# Written request
Convert the records below into a JSON list of strings, one string per line, leaving out any blank lines.

━━━━━━━━━━━━━━━━━━━━

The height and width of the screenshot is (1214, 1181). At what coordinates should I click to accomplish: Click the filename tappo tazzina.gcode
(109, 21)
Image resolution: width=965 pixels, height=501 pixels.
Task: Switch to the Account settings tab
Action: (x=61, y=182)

━━━━━━━━━━━━━━━━━━━━

# Exercise result
[
  "The height and width of the screenshot is (1214, 1181). At what coordinates should I click to accomplish: Click the filename tappo tazzina.gcode",
  "(109, 21)",
  "Image resolution: width=965 pixels, height=501 pixels.",
  "Task: Switch to the Account settings tab",
  "Action: (x=61, y=182)"
]